== TASK TO COMPLETE ==
Write back, word for word, the lines from the one containing "The image size is (826, 1171)." to the end of the listing below. Include nothing else, and no pictures.

________________________________________

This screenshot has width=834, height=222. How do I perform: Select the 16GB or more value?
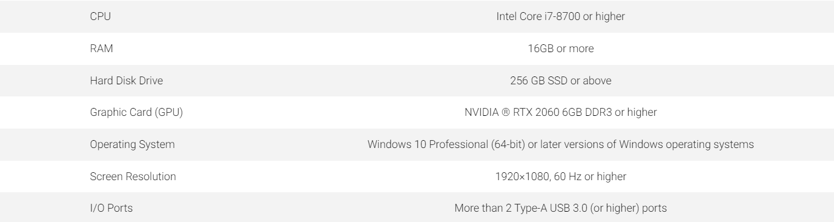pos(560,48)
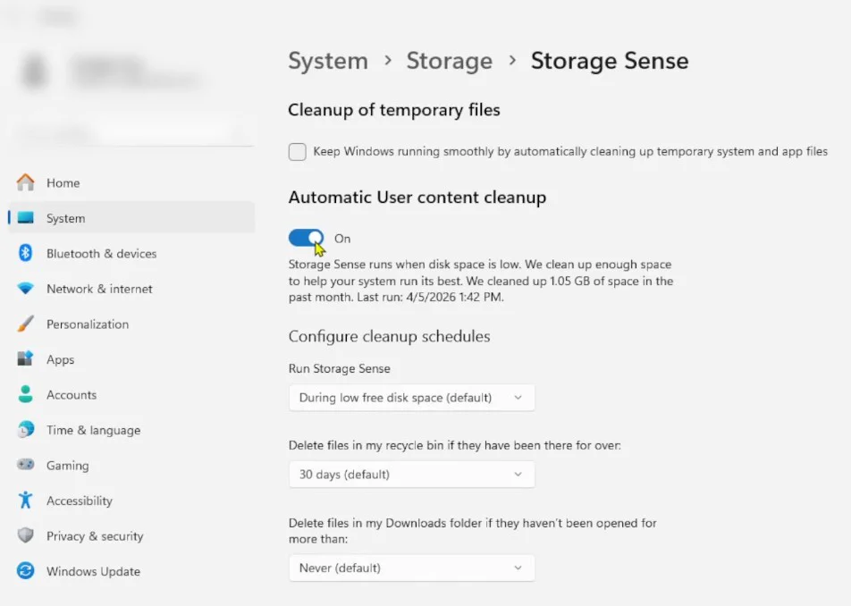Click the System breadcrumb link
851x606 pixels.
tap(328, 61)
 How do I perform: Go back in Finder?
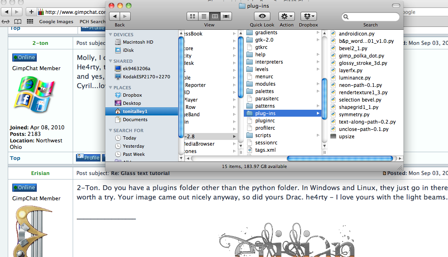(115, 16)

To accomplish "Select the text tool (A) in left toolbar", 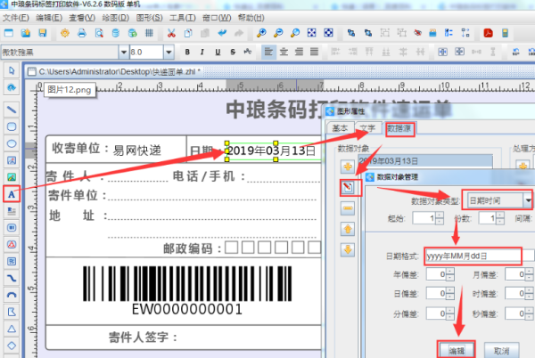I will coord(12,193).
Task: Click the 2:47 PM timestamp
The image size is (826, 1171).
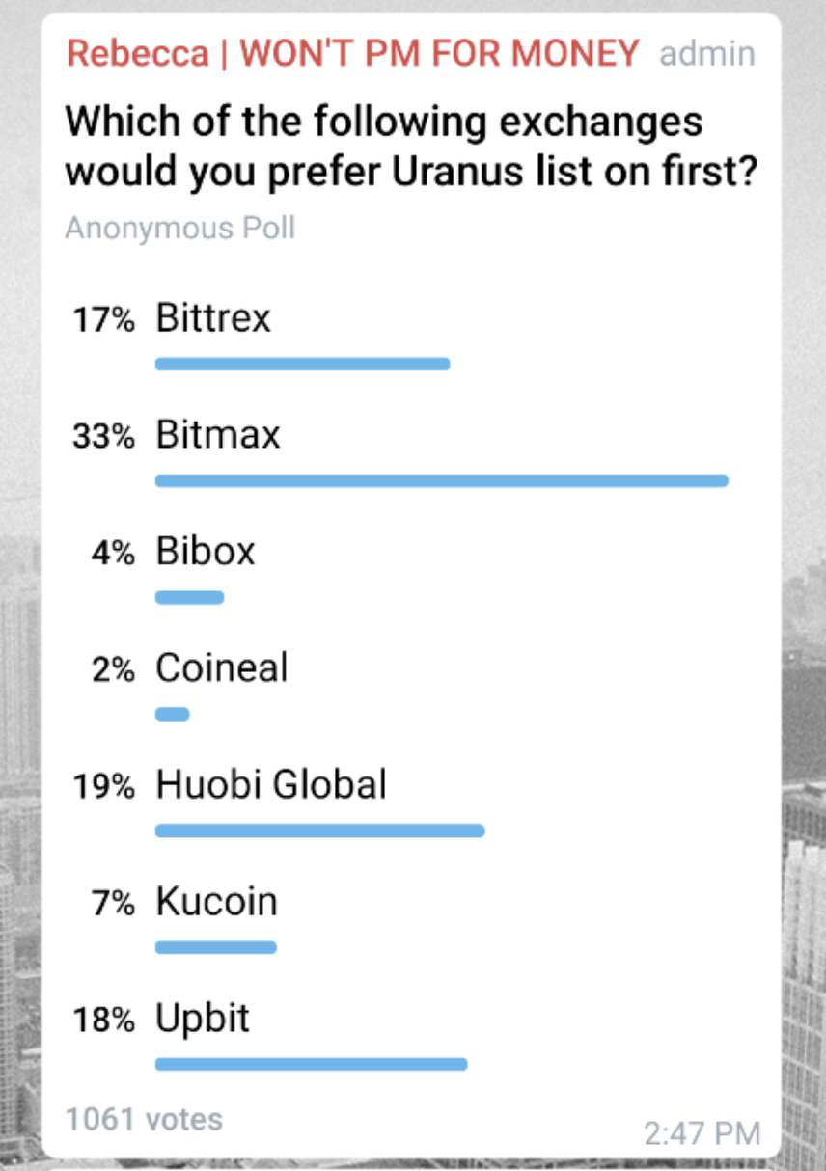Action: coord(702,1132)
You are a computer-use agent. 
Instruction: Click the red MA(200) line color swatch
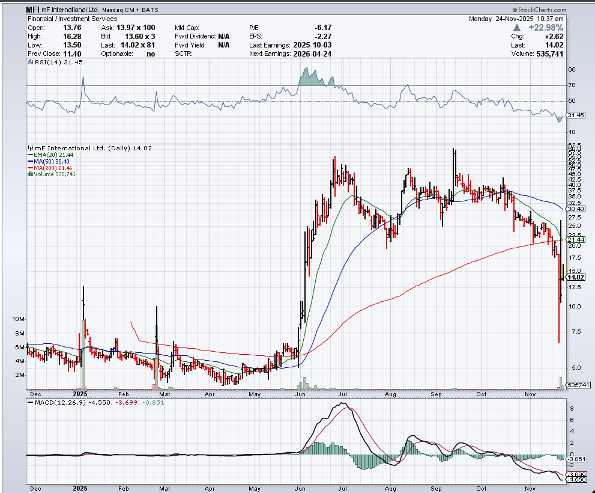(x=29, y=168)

________________________________________

== ANSWER TO THE EXERCISE ==
The image size is (826, 1171).
Action: coord(702,1132)
You are a computer-use agent. 
Instruction: Click the red MA(200) line color swatch
(x=29, y=168)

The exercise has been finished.